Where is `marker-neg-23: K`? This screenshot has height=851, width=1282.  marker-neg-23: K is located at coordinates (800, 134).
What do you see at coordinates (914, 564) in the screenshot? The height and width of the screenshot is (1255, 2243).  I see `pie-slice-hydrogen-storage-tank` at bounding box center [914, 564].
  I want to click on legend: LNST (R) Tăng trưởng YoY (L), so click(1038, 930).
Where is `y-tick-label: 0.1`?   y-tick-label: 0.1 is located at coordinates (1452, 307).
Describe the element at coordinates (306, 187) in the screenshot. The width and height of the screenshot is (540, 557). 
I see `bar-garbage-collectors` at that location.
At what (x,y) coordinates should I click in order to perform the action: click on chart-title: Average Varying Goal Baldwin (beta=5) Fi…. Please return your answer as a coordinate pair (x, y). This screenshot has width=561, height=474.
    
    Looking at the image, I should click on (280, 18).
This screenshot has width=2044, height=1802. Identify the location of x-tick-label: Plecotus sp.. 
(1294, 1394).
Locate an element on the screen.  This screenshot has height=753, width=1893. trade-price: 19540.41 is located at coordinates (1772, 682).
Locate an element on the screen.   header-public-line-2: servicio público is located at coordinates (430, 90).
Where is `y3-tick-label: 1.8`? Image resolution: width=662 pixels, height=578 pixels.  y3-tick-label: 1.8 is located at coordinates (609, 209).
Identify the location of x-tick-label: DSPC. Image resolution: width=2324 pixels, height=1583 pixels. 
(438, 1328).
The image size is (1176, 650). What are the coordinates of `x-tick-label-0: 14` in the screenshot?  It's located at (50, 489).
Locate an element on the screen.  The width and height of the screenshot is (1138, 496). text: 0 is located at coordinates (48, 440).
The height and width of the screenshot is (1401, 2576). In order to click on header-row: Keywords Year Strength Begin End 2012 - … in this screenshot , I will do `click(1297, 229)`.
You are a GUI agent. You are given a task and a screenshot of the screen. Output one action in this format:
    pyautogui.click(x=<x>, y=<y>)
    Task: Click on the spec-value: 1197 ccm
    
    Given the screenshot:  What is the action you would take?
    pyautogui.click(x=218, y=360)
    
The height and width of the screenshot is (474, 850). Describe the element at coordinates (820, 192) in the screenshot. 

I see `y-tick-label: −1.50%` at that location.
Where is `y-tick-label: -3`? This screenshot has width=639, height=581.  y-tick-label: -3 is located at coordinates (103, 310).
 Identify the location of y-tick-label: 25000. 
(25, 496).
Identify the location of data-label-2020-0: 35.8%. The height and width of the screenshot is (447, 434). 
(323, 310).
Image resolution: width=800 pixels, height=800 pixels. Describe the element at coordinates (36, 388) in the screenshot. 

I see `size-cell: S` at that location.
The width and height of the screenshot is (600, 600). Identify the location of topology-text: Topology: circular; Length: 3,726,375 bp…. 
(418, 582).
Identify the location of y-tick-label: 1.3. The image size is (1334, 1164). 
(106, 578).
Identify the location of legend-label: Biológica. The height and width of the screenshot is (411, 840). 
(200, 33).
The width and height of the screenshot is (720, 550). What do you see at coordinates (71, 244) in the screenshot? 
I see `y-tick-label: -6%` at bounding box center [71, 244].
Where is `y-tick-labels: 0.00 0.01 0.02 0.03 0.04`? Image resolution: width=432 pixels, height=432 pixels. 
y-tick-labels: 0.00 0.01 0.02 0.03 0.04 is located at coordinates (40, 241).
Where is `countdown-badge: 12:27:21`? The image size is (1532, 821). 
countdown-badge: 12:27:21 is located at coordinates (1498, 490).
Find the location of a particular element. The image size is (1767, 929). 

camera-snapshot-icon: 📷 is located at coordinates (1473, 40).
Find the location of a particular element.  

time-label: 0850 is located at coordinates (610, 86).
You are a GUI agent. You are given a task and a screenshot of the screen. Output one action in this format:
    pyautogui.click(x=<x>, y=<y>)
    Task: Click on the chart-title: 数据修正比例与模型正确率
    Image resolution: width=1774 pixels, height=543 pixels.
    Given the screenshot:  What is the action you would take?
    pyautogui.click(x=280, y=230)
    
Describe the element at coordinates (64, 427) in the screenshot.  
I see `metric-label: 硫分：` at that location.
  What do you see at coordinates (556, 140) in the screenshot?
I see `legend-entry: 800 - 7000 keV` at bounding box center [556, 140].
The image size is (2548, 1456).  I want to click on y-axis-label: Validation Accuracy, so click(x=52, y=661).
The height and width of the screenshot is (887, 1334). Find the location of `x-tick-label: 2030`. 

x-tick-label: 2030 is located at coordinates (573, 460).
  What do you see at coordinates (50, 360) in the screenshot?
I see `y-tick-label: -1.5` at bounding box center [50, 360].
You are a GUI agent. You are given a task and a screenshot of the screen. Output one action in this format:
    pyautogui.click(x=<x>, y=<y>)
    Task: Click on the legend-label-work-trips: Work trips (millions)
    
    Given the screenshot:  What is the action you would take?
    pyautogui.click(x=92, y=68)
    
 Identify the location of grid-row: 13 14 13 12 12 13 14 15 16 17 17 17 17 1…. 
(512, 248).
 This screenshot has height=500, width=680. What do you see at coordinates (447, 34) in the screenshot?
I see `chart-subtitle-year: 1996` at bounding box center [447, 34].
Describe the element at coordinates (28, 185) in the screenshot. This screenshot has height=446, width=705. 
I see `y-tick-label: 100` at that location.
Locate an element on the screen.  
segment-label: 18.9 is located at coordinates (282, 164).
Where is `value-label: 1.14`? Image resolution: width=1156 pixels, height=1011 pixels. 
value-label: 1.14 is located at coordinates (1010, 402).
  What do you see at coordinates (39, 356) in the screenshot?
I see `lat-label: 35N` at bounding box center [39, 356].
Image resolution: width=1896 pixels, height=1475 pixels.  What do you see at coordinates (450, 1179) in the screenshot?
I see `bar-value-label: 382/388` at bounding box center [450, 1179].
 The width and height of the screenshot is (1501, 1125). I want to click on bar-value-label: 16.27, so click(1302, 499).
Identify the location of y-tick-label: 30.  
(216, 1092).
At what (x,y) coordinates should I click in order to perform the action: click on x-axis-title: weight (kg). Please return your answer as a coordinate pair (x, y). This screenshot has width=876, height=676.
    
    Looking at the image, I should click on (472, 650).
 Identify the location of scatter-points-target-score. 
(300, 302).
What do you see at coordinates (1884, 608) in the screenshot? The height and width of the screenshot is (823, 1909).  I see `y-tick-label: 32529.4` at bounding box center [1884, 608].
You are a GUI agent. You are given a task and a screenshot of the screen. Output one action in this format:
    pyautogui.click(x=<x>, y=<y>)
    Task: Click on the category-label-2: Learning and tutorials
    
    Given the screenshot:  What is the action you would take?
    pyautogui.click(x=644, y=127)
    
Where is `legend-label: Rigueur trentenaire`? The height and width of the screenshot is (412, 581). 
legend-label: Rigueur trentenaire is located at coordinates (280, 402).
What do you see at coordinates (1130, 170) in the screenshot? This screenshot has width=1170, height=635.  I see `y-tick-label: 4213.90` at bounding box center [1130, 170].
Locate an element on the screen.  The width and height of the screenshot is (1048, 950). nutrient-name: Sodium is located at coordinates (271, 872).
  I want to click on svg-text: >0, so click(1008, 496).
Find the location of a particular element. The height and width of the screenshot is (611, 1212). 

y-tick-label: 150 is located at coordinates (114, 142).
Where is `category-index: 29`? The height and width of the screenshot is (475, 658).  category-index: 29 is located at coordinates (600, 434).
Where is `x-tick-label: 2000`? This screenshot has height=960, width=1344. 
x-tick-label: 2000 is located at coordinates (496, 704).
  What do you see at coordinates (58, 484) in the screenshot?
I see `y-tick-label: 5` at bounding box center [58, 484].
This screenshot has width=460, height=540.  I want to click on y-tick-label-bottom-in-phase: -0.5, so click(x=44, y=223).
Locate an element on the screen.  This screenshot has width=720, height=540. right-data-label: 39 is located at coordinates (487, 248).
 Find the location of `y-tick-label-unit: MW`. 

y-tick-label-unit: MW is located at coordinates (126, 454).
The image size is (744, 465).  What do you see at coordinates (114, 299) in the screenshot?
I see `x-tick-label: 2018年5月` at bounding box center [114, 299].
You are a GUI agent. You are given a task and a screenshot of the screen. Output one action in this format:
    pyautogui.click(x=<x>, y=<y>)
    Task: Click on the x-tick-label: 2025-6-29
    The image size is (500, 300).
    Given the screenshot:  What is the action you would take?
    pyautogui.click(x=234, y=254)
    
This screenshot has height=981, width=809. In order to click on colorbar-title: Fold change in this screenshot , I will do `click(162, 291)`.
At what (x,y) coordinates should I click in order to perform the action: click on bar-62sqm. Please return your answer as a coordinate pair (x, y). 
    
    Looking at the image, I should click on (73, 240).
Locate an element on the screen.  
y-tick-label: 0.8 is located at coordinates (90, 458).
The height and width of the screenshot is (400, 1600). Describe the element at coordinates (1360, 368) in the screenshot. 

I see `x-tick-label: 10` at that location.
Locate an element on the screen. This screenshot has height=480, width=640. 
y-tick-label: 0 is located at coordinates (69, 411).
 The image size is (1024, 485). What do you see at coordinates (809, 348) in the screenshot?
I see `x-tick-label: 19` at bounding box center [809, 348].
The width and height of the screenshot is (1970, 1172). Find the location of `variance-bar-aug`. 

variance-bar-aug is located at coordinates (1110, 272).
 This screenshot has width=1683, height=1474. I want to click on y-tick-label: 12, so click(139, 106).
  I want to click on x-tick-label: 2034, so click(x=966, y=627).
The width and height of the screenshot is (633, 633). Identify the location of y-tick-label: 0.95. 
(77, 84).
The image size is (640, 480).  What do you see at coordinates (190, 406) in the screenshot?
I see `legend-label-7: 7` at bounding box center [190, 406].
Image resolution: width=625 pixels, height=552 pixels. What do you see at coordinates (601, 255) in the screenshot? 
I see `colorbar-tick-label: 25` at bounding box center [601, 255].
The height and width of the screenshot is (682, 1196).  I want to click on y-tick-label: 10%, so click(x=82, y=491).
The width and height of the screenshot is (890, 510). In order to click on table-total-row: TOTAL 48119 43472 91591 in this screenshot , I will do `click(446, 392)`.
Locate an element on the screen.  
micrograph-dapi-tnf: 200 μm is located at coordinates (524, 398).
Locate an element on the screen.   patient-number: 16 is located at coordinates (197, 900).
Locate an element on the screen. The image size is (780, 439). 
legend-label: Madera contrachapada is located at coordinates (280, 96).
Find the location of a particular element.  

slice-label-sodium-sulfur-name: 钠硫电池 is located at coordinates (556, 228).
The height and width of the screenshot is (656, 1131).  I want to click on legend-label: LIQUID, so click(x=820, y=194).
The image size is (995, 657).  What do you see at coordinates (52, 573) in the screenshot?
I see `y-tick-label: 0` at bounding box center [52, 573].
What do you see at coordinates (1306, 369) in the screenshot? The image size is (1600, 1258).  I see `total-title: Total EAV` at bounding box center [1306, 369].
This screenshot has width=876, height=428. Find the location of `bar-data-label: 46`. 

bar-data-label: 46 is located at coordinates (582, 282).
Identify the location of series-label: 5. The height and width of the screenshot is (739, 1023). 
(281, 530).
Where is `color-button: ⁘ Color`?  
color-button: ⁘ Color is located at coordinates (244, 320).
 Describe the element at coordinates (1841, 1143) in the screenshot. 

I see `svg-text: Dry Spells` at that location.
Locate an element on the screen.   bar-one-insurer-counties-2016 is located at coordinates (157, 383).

#### [Alıştırma ayrıntıları]
Yukarıdaki listede "I want to click on x-tick-label: 2034, so" ifadesini içeren satırdan başlayıp "legend-label: Madera contrachapada" ifadesini içeren satıra kadar uzanan satırları, iki uçtaki satırlar da dahil olmak üzere, her satır için bir dize içeren bir JSON dizisi olarak düzenleyin. Boş satırları almayın.

#### [Görev sonucu]
[
  "  I want to click on x-tick-label: 2034, so click(x=966, y=627).",
  "The width and height of the screenshot is (633, 633). Identify the location of y-tick-label: 0.95. ",
  "(77, 84).",
  "The image size is (640, 480).  What do you see at coordinates (190, 406) in the screenshot?",
  "I see `legend-label-7: 7` at bounding box center [190, 406].",
  "Image resolution: width=625 pixels, height=552 pixels. What do you see at coordinates (601, 255) in the screenshot? ",
  "I see `colorbar-tick-label: 25` at bounding box center [601, 255].",
  "The height and width of the screenshot is (682, 1196).  I want to click on y-tick-label: 10%, so click(x=82, y=491).",
  "The width and height of the screenshot is (890, 510). In order to click on table-total-row: TOTAL 48119 43472 91591 in this screenshot , I will do `click(446, 392)`.",
  "Locate an element on the screen.  ",
  "micrograph-dapi-tnf: 200 μm is located at coordinates (524, 398).",
  "Locate an element on the screen.   patient-number: 16 is located at coordinates (197, 900).",
  "Locate an element on the screen. The image size is (780, 439). ",
  "legend-label: Madera contrachapada is located at coordinates (280, 96)."
]